1. “A personal relationship with God”

Nowhere do we find the apostles proclaiming the gospel as an invitation to have a personal relationship with God.  After all, they presupposed that everyone has a personal relationship with God already.  In fact, our major problem is that we do have a relationship with God: the relationship of a guilty defendant before a just judge.

Offering the gospel as a personal relationship with God assumes that one is currently in a neutral situation, lacking the joy of knowing God.  Or perhaps, if not neutral, this condition is thought of in terms of separation, a breaking off of communication.  However, we have seen that all people know God, but suppress this truth in unrighteousness.  Our problem is not that we are not on speaking terms with God (or vice-versa), but that God is declaring his righteousness and we are shaking our fist in his face.  As Paul points out in Ephesians 2:1-9, the problem that the gospel addresses is the fact that we are born into the world “dead in trespasses and sins,” “children of wrath,” and enemies of God.
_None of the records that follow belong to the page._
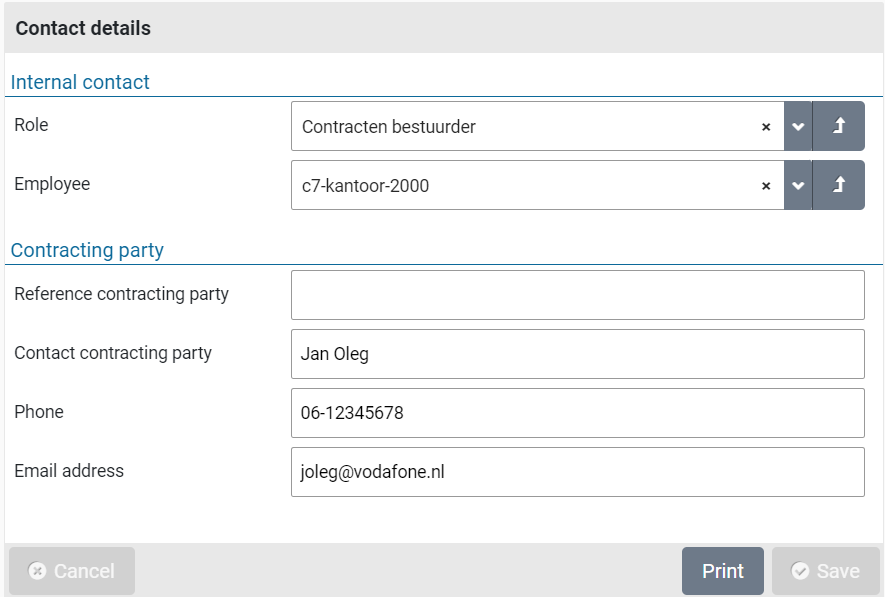Expand the Role dropdown chevron
This screenshot has width=885, height=597.
pos(798,127)
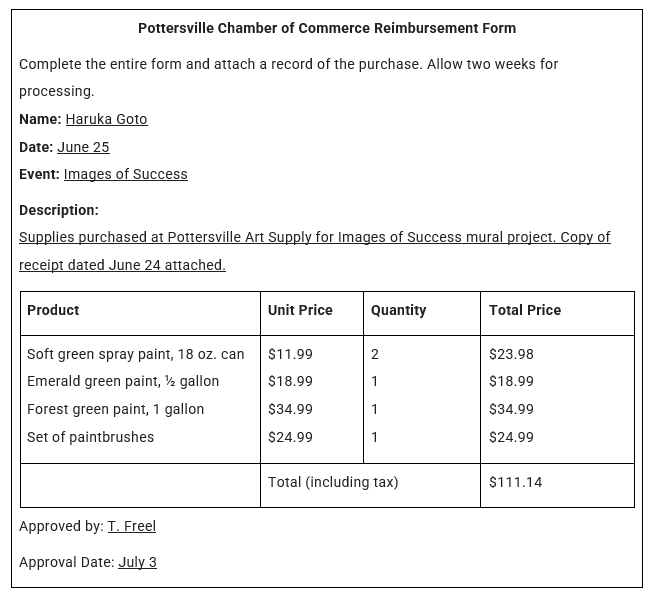The image size is (654, 595).
Task: Select the Images of Success event value
Action: click(x=125, y=174)
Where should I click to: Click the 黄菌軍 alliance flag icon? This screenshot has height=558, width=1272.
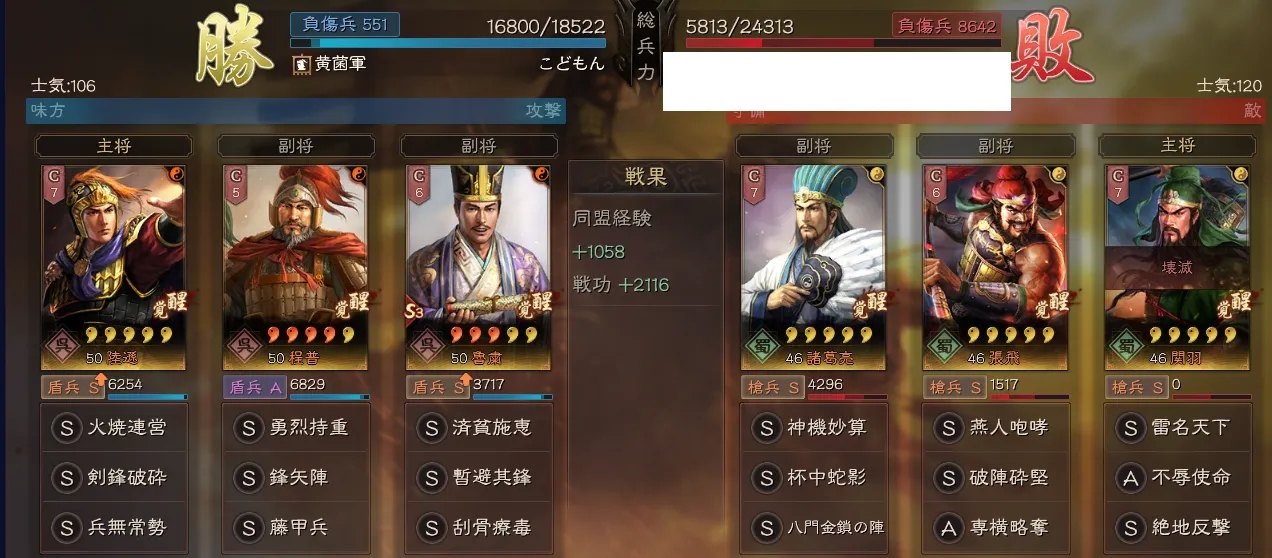pyautogui.click(x=301, y=64)
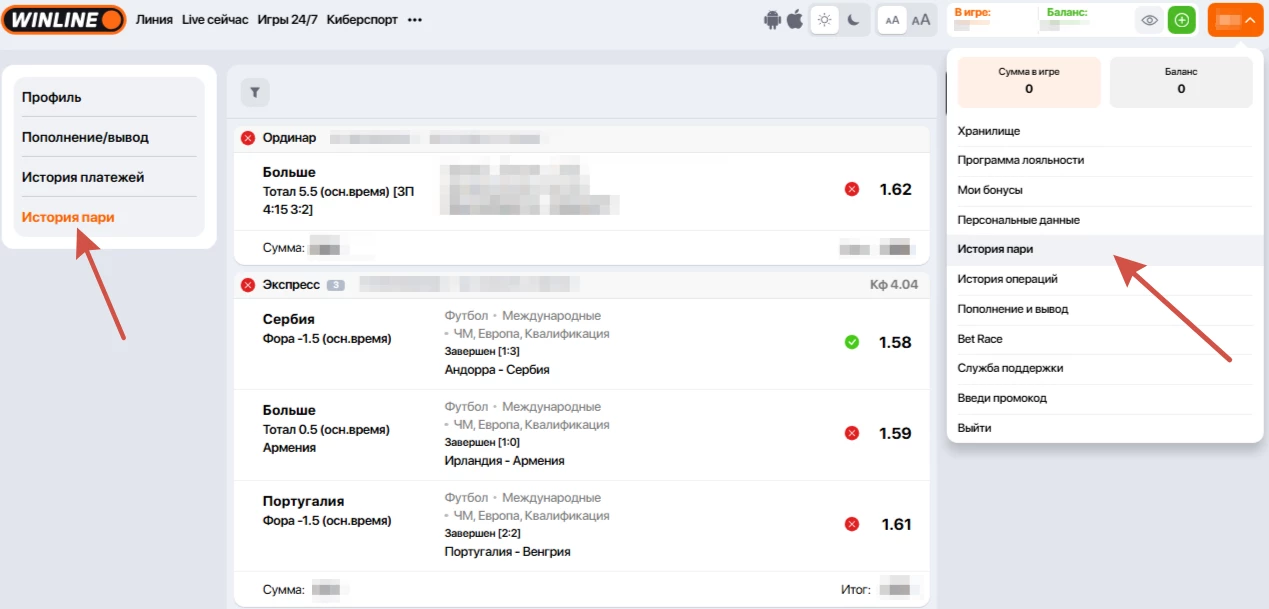The image size is (1269, 609).
Task: Collapse the orange user account dropdown
Action: (1235, 20)
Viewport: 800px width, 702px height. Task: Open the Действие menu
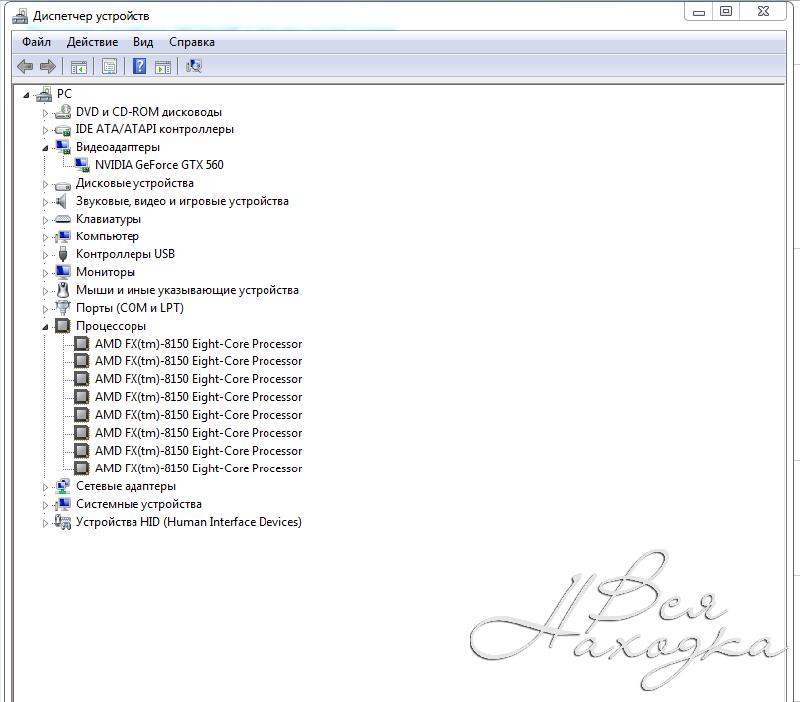(x=92, y=42)
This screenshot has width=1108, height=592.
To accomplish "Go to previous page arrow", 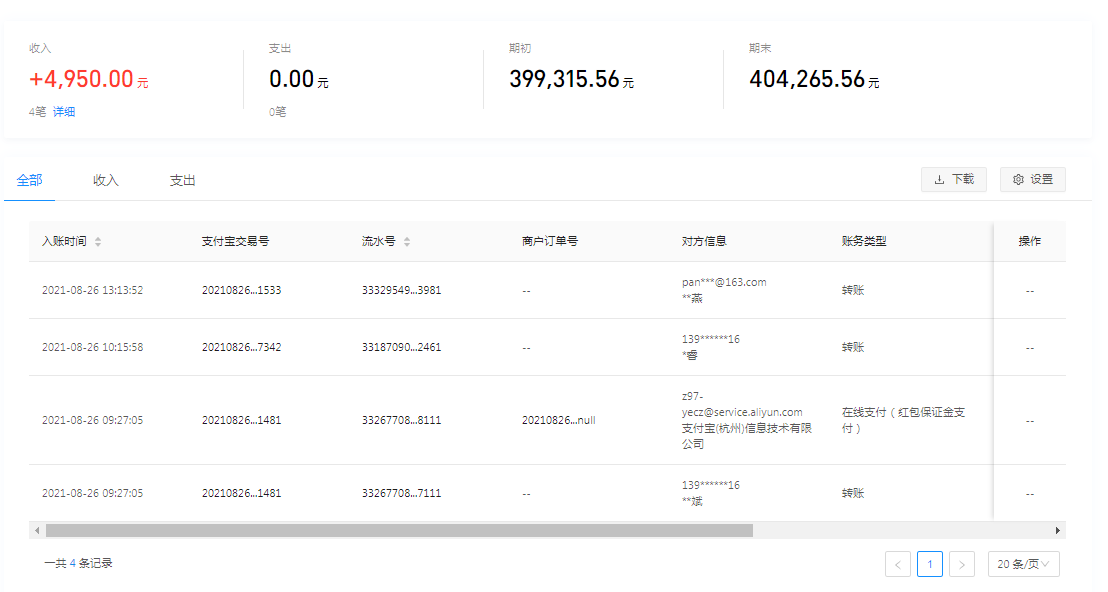I will [x=897, y=565].
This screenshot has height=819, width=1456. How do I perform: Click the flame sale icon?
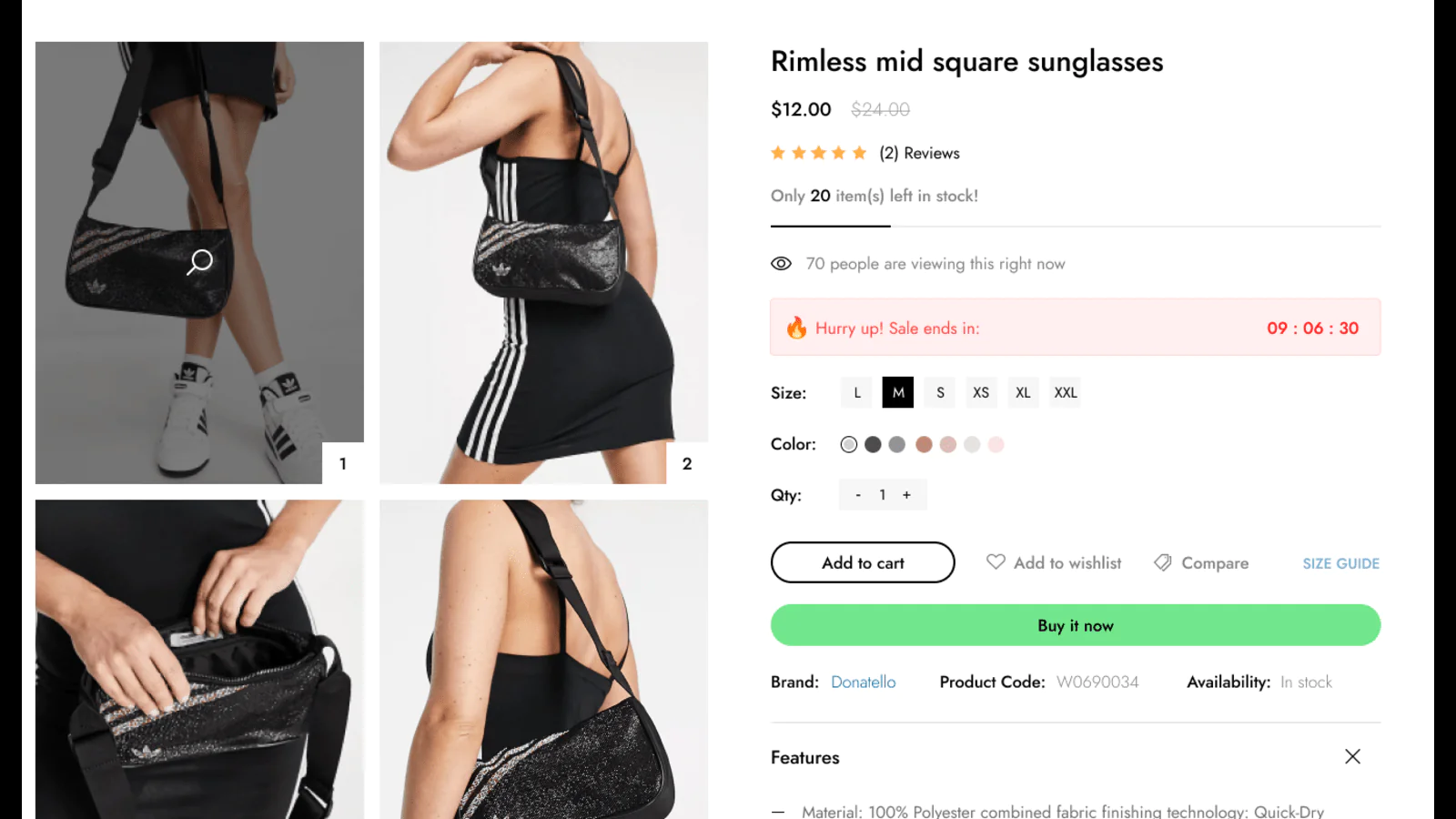point(796,328)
So the gospel does not offer the possibility of a personal relationship with God, but announces a different relationship with God based on Christ!  Instead of enemies, we have been reconciled through Christ’s sacrifice (Romans 5:8-11), “Therefore, having been justified by faith, we have peace with God through our Lord Jesus Christ” (Romans 5:1).

2. “Asking Jesus into your heart”

God has used the truth contained in such formulas, especially the confession of God’s holiness, our sin, and faith in Christ’s saving work.  However, to equate salvation with Jesus’s taking up residence in one’s heart is, at best, a half-truth.  The gospel is that Christ has borne our guilt and has been raised for our justification and life, interceding now at the Father’s right hand.  It is this objective work of Christ outside of us, even now defending us in heaven from every accusation of Satan, that makes the gospel truly Good News even for us as we struggle in the Christian life.  “Asking Jesus into your heart” simply does not answer the problem identified in the Scriptures.

My main crisis is not that Jesus in not in my heart, but that I am with the rest of humanity –“in Adam,” and the gospel is that through faith in the gospel I am–with my coheirs–now “in Christ.”  I am the one, rather than Jesus, who needs to be relocated! […]

[…] No one is called in the New Testament to pray “the sinner’s prayer,” asking Jesus to come into his or her heart.  Especially in Acts, this is the pattern: God’s judgment is announced on all people; the gospel is proclaimed as Christ’s fulfillment of the Scriptures, and many, convicted of their sins and the Good News of salvation in Christ, believe, are baptized, and are thereby added to the church.

3. “Making Jesus your personal Lord and Savior”

This is another expression that is not found in Scripture.  In fact, the Good News is so good precisely because it is simply an announcement of what is already in fact the case: “This Jesus God has raised up, of which we are all witnesses.  Therefore being exalted to the right hand of God, and having received from the Father the promise of the Holy Spirit, he poured out this which you now see and hear….Therefore let all the house of Israel know assuredly that God has made this Jesus, whom you crucified, both Lord and Christ” (Acts 2:32-33, 36, emphasis added).

We all want to be and to do something rather than to be made and to receive our identity from above.  It is a blow to our spiritual ego to be told that everything has already been done.  Yet that is the glory of the gospel!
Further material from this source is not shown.